Text block
===============

Monday, October 10, 2022


Press Release


Photos courtesy of SA Fashion Week

SA Fashion Week (SAFW) will stage the Autumn/Winter 23 Collections at Mall of Africa, its home of the past three years, in October. Twenty-seven designers will launch their new collections on the runway from Thursday 20th October to Saturday 22nd October and forty will exhibit at the Trade Show on the 23rd and 24th October in the Crystal Court.

According to director, Lucilla Booyzen, this year marks 41 seasons since the inception of SAFW in 1997. “We remain committed to the business of fashion, of marketing and supporting our designer entrepreneurs, creatively and commercially, and most importantly, to provide a platform which gives the visibility required to access the local, and global, fashion industry.”

According to Booyzen many of the distinctive tropes that have emerged within the local fashion culture – a fascination with re-imagining our unique cultural references in a modern way, a commitment to slow and sustainable fashion, gender and body inclusivity - are increasingly coalescing into a vibrant ethos with immense marketability. The commercial support received by trendsetting brands such as mobile phone Oppo, Cruz Vodka and Mall of Africa, with the vision to associate with this emerging fashion identity, is critical to maintain momentum.

Leemisa Tsolo, head of Asset and Property Management - Retail of Attacq Limited, the owners of Mall of Africa, believes the association with the SAFW is one of the reasons why young South Africans have selected it as the Coolest Mall for five consecutive years in the Sunday Times Generation Next Awards.

===============

Data
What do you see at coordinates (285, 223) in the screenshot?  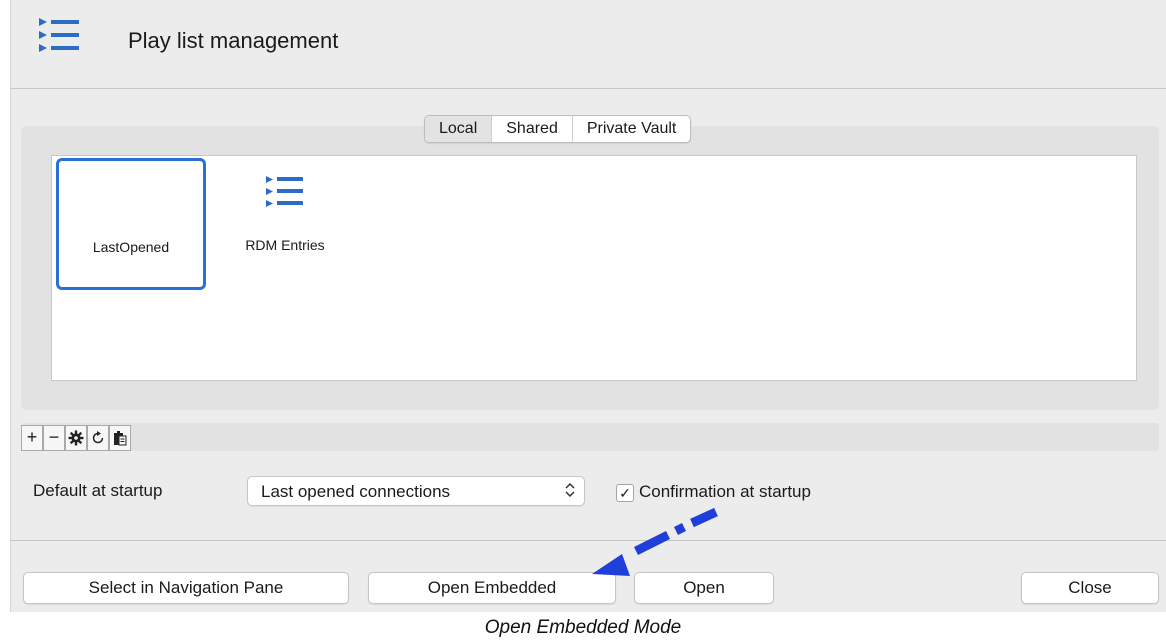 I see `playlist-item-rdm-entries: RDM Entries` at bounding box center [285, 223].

===============

What needs to be done
Pull out the passage of the SA Fashion Week press release from "SA Fashion Week (SAFW)" up to and including "the Crystal Court.", word for word.

Answer box
SA Fashion Week (SAFW) will stage the Autumn/Winter 23 Collections at Mall of Africa, its home of the past three years, in October. Twenty-seven designers will launch their new collections on the runway from Thursday 20th October to Saturday 22nd October and forty will exhibit at the Trade Show on the 23rd and 24th October in the Crystal Court.